Summary for teaching a dog to give his toy
Bonus to exercise without stress
For better success, you can also do another exercise beforehand at home. Indeed, prepare small treats. When your dog has a toy or an object, walk past him without trying to take him and throw him a treat. Thus, he will not think that your presence means that the toy is going to disappear.
In addition, you can vary the 3 previous exercises in the same play session. Remember to let your dog win. Otherwise, it’s not a good game. He has the right to have fun too. Who would still like to lose?
Also remember to stay calm and patient. Anger is our best enemy when it comes to training a dog. Practice regularly to make it work. Dogs who have had a hard time letting go in the beginning are often the best playmates afterwards!
Add a verbal cue so that he leaves its toy
Add the verbal signal, such as give or stop. Say the signal a second before he lets go of the toy, and once he’s released, reward your dog (with another toy or treat). This means that you have to practice the previous exercises beforehand. If you have to inhibit your dog to get the “deal” it is very likely that you are inconsistent with the game or that the basic exercises are poorly mastered. So no need to get angry. Just take the time to teach him what you want. Remember, dogs respond better to positive reinforcement.
Problems and verification behavior
Although it may seem instinctive, you should never pull a toy (or anything else) out of a dog’s mouth or grab its head in an attempt to remove something. Never try to open a dog’s jaws. This can send the wrong message, making the action a game or a punishment for the dog to react badly. Also, it will help your dog understand that he can hold the object more firmly, or worse, swallow it. You can also get bitten.

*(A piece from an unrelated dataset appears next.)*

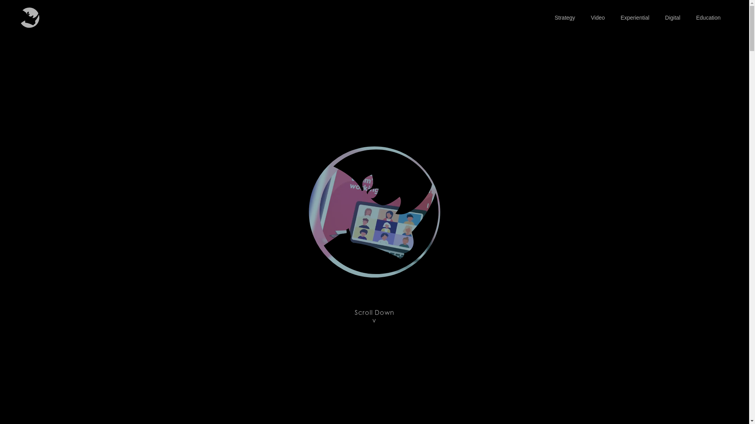 This screenshot has height=424, width=755. Describe the element at coordinates (564, 18) in the screenshot. I see `'Strategy'` at that location.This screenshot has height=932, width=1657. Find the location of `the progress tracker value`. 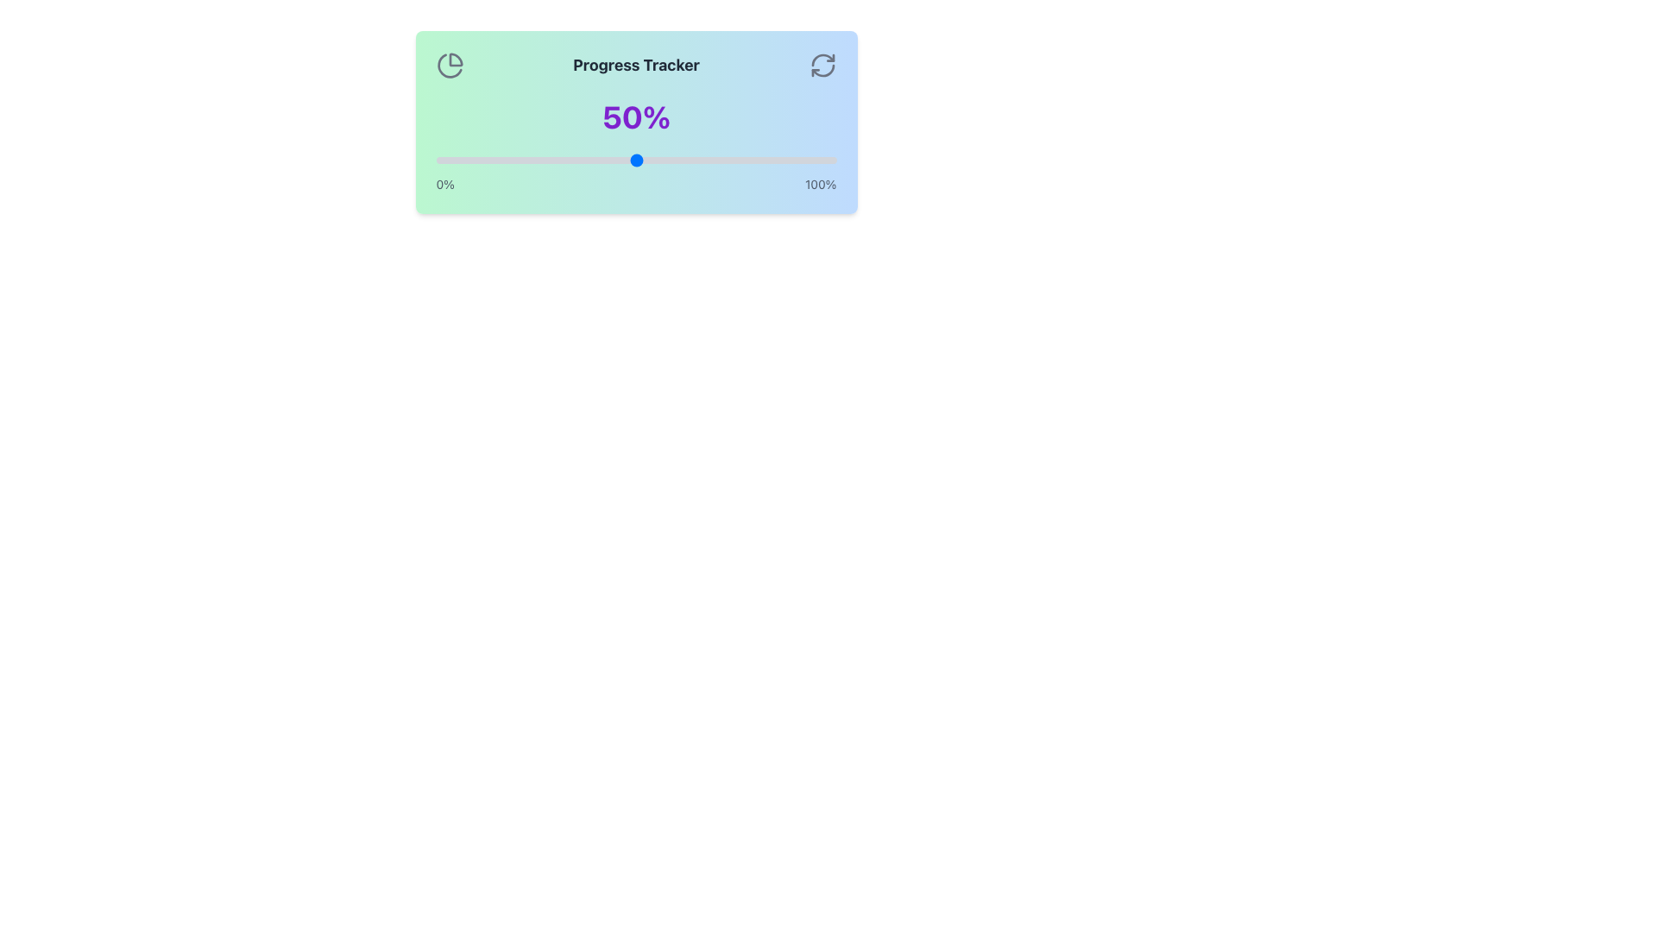

the progress tracker value is located at coordinates (675, 160).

Another common mistake owners make when playing with their dogs is choosing cue words that sound too similar to other commands. Use a single word or phrase that you can say optimistically and that your dog will associate with the “leave the object” behavior.
There are many other ways to teach our dogs to trust us for play. If you go through one of our Canidelite centers, you will be able to learn much more than the 3 basic exercises. The game is a wonderful world for the dog handler duo, especially if the game is respectful and well mastered.